- _TEXT SECTION_
I think this is the first time that I have had the pleasure of addressing the House while you are in the Chair, Madam Deputy Speaker, so I offer you my congratulations.
I congratulate all right hon. and hon. Members who have spoken this afternoon. This has been a good debate, during which many passionately held views have been expressed and much deep knowledge displayed. I thank those who served on the Public Bill Committee and scrutinised the Bill very effectively.
Most of all, I congratulate my hon. Friend the Member for Canterbury (Mr Brazier), who led the debate so ably on this group of new clauses and amendments. He speaks with an authority on this subject that is unquestioned throughout the House, and when he speaks on this subject, we listen. By “we”, I mean not only Members of the House, but the Government.
What my hon. Friend has said to me and the House today about the crucial importance of protecting the distinctive ethos of the reserve movement, even as we move to an integrated armed forces, is compelling. He is absolutely right that we must get right the balance between integration and protecting that distinct ethos if we are to achieve our goals.
I am happy to have made a commitment to my hon. Friend to introduce in the other place an amendment that reflects his new clause 1, which I have to say is technically imperfect, to ensure that this House has an annual opportunity to consider an independent report, produced under statute by the RFCA, not only once, as is proposed in new clause 3, but every year—not just as we roll out the programme, but thereafter—so that we can monitor not just the expansion of our reserves, but the maintenance of them in future.

- _DIRECTIVE 1_
Answer these questions from the speech:
(a) Which constituency is represented by the Member who led the debate on this group of new clauses and amendments?
(b) How does the speaker describe new clause 1?
(c) Under new clause 3, how many times would the independent report be produced?
- _DIRECTIVE 2_
Reproduce the part of the speech that starts at "I congratulate all" and ends after "but the Government.", renaming every "debate" to "discussion".

- _LISTING_

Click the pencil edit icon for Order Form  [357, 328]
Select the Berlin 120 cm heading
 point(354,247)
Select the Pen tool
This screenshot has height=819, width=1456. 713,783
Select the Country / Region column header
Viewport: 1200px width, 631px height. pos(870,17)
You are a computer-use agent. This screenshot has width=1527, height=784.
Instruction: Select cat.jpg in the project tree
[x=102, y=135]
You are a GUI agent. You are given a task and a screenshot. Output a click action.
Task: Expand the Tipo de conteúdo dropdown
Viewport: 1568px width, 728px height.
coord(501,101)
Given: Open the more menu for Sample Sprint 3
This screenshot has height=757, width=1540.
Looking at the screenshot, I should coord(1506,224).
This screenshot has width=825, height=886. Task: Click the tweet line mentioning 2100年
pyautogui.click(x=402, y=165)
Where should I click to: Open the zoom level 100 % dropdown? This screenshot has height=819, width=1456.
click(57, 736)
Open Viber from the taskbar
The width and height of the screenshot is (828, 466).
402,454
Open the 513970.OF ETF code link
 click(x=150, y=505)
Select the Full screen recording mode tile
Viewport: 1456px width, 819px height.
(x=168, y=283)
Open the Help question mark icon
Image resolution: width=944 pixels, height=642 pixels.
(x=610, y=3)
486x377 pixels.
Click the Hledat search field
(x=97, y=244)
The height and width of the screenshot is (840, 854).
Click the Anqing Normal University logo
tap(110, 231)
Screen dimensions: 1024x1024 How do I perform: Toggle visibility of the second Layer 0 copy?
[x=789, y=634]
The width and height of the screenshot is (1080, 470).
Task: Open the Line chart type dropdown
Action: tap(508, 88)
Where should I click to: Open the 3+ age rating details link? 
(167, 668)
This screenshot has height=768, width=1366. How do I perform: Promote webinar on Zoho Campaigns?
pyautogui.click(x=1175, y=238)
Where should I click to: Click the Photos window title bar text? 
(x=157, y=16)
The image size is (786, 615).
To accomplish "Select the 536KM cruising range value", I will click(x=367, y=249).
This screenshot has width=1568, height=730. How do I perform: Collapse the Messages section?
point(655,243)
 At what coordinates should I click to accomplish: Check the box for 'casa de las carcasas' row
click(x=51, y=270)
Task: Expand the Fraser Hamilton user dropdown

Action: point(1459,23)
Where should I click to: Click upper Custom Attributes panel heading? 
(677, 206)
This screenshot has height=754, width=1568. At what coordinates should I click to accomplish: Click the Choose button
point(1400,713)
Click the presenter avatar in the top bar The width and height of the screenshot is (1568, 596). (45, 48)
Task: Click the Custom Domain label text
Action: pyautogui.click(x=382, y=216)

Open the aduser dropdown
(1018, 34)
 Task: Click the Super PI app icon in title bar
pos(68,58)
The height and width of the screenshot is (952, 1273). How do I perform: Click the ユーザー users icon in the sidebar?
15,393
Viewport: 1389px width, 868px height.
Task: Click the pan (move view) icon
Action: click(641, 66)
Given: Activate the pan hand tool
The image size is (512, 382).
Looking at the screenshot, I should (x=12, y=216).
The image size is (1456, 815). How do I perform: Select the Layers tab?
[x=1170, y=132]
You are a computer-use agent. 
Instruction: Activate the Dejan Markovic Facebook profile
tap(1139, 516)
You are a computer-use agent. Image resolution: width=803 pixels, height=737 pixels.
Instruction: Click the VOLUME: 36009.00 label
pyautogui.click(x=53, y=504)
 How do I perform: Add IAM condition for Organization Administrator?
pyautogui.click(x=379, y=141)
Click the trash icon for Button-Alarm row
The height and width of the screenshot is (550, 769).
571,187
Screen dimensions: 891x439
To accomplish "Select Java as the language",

- _COMPLETE OUTPUT 1_
(a) Canterbury
(b) As technically imperfect
(c) Only once

- _COMPLETE OUTPUT 2_
I congratulate all right hon. and hon. Members who have spoken this afternoon. This has been a good discussion, during which many passionately held views have been expressed and much deep knowledge displayed. I thank those who served on the Public Bill Committee and scrutinised the Bill very effectively.
Most of all, I congratulate my hon. Friend the Member for Canterbury (Mr Brazier), who led the discussion so ably on this group of new clauses and amendments. He speaks with an authority on this subject that is unquestioned throughout the House, and when he speaks on this subject, we listen. By “we”, I mean not only Members of the House, but the Government.